Continuous Subcutaneous Delivery of Exenatide via ITCA 650 Leads to Sustained Glycemic Control and Weight Loss for 48 Weeks in Metformin–Treated Subjects with Type 2 Diabetes
Evaluate the efficacy and tolerability of ITCA 650 in subjects with type 2 diabetes treated for up to 48 weeks.
This was a 24–week extension to a randomized, 24–week, open–label, phase 2 study in subjects with type 2 diabetes inadequately controlled with metformin. Subjects received ITCA 650mg (20, 40, 60 or 80μg/day). Mean change for HbA1c, weight, and fasting plasma glucose (FPG) were evaluated.

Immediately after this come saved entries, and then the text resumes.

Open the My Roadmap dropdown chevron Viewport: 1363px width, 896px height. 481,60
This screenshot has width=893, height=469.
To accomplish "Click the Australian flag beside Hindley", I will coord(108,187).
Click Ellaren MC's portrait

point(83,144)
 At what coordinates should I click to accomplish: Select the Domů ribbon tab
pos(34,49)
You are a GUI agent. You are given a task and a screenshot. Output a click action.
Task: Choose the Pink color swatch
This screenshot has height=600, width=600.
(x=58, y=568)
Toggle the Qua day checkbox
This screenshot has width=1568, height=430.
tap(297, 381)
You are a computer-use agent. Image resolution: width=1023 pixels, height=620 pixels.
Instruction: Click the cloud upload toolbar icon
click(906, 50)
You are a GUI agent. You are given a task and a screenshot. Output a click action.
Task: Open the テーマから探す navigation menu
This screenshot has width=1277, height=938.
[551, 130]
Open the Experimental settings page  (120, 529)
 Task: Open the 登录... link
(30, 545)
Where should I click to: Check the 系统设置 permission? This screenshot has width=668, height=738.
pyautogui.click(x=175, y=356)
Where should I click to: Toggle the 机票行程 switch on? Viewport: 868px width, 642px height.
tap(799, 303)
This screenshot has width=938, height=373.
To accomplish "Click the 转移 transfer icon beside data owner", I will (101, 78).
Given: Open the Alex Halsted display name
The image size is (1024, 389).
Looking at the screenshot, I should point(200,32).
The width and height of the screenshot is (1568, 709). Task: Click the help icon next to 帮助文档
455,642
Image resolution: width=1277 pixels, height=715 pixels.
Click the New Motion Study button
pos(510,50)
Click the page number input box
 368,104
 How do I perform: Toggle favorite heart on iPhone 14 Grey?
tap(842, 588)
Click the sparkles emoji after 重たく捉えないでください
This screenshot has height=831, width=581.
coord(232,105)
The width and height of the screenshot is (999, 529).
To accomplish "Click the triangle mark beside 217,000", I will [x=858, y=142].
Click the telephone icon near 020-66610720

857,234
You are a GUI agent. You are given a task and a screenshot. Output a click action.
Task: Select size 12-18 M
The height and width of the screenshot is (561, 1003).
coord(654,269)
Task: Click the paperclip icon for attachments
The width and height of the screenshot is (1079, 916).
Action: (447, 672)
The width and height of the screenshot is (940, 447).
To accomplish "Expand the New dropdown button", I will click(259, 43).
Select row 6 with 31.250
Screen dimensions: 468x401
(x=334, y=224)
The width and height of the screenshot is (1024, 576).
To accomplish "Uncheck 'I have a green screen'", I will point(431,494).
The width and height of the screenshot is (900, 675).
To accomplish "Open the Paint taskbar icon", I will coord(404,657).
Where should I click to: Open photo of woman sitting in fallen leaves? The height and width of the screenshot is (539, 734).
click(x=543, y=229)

Mean changes in HbA1c from baseline to week 48 ranged from –0.85% to –1.51%. At week 48, ≥64% of subjects with an HbA1c ≤7% at week 24 maintained an HbA1c ≤7%. The incidence of adverse events (AEs) was dose–related and ranged from 13.3% with 20μg/day to 37.5% with 80μg/day. Most AEs were mild and transient; the incidence of nausea declined from 12.9% to 9.5% over the 24–week extension. One subject on ITCA 650 80μg/day experienced mild intermittent vomiting. Three (3.5%) subjects experienced severe AEs, but none were considered related to study drug.
Significant changes in HbA1c, body weight, and FPG attained with ITCA 650 were maintained to 48 weeks. The incidence of AEs was lower in the 24–week extension than in the initial 24–week treatment phase.